Tsunami facts: check out the mighty wave!
Learn all about these mammoth forces of nature!
A tsunami (soo-NAH-mee) is one of the world’s most powerful and destructive natural forces.
They can speed across the ocean as fast as a jet plane, swallow up islands and wipe out villages.
But what causes tsuamis…? Join National Geographic Kids and dive into our tsunami facts to find out!
What causes a tsunami?
Meaning “great harbour wave” in Japanese, tsunamis are sometimes called “tidal waves” but their strength has nothing to do with the tides. About four out of five tsunamis happen within the Ring Of Fire, a zone in the Pacific Ocean where earthquakes and volcanic eruptions frequently take place.

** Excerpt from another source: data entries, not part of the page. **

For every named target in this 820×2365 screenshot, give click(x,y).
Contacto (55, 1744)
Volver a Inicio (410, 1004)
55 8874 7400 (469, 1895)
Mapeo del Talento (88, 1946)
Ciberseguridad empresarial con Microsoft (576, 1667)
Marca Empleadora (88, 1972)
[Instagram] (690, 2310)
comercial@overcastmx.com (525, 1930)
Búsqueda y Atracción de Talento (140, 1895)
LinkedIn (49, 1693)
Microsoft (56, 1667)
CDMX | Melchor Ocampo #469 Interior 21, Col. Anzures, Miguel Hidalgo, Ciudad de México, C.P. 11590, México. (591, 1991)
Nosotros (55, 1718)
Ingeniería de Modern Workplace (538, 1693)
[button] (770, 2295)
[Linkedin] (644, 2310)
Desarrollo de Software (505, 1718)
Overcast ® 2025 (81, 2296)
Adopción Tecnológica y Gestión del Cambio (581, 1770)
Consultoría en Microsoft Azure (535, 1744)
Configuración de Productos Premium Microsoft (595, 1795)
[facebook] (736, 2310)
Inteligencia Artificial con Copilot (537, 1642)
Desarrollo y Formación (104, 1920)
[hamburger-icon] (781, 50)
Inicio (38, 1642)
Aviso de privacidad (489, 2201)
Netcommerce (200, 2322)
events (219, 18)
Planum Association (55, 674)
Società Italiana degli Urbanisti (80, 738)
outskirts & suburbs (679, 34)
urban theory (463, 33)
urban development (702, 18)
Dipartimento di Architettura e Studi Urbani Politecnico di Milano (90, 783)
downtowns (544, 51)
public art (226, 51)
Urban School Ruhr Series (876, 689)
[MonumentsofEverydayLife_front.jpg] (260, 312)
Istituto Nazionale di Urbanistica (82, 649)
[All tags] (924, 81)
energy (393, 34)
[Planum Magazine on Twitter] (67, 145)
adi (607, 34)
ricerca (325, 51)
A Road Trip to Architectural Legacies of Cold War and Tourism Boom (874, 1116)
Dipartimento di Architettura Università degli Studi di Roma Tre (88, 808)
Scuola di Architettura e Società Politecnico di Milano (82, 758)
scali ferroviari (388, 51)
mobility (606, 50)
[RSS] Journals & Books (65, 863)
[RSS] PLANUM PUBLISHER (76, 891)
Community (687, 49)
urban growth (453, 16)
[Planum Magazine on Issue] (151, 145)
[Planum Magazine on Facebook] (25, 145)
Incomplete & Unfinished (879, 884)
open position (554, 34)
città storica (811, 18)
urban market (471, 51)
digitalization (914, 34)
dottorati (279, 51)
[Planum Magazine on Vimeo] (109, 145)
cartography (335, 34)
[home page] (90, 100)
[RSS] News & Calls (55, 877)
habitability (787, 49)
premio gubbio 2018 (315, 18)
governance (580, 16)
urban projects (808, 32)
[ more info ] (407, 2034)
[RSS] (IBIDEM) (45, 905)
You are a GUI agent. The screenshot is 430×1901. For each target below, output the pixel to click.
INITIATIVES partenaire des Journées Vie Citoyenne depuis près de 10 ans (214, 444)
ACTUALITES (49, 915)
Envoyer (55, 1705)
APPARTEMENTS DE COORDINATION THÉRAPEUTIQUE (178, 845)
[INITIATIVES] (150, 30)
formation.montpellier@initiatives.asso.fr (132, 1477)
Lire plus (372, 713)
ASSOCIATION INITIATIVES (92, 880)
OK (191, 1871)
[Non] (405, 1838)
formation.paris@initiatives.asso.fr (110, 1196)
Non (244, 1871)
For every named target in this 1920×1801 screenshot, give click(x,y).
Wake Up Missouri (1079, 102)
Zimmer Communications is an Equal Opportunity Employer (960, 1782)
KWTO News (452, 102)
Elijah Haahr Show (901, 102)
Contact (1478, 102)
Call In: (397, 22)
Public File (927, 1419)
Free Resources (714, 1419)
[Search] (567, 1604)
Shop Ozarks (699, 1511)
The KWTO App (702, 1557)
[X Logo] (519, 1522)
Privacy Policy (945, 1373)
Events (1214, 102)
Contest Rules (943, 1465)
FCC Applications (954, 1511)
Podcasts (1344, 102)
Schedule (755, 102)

Giant slabs of the Earth’s crust, called tectonic plates, grind together. Sometimes, though, the plates get stuck, the pressure builds up and they suddenly slam into a new position. This causes an earthquake. If an earthquake lifts or drops part of the ocean floor, the water above rises and starts spreading across the ocean, causing a tsunami. Underwater landslides or volcanic eruptions can also displace water (cause water to spread across the ocean) and may lead to a tsunami.
How big is a tsunami?
Out in the open ocean, tsunami waves are only about one-metre high because the water is deep. However, as the water becomes shallow, the waves slow down and begin to grow. They can rise 35m or higher – that’s the same as a 10-floor block of flats! However, the scariest thing about a tsunami is its wavelength, as this determines how far inland it can travel. Whereas a large wave caused by a storm might have a wavelength of up to 150m, a tsunami could reach up to a fearsome 1,000km!
How fast is a tsunami?
A normal wind wave travels at about 90kmh, but a tsunami can race across the ocean at an incredible 970kmh! Sometimes, before a tsunami hits, there is a huge vacuum effect, sucking water from harbours and beaches. People can see the ocean floor littered with flopping fish and other sea animals. Then a wave blasts onto the shore minutes later, then another and another for two hours or more. There may also be up to one hour between each wave.
Can you predict when a tsunami is coming?
To save lives, scientists established the Pacific Tsunami Warning System, based in Hawaii, in the USA. Its network of detectors can track quakes that may cause a tsunami. These waves can race from one side of the Pacific Ocean to the other in less than a day, so people need to be warned in time to head for higher ground!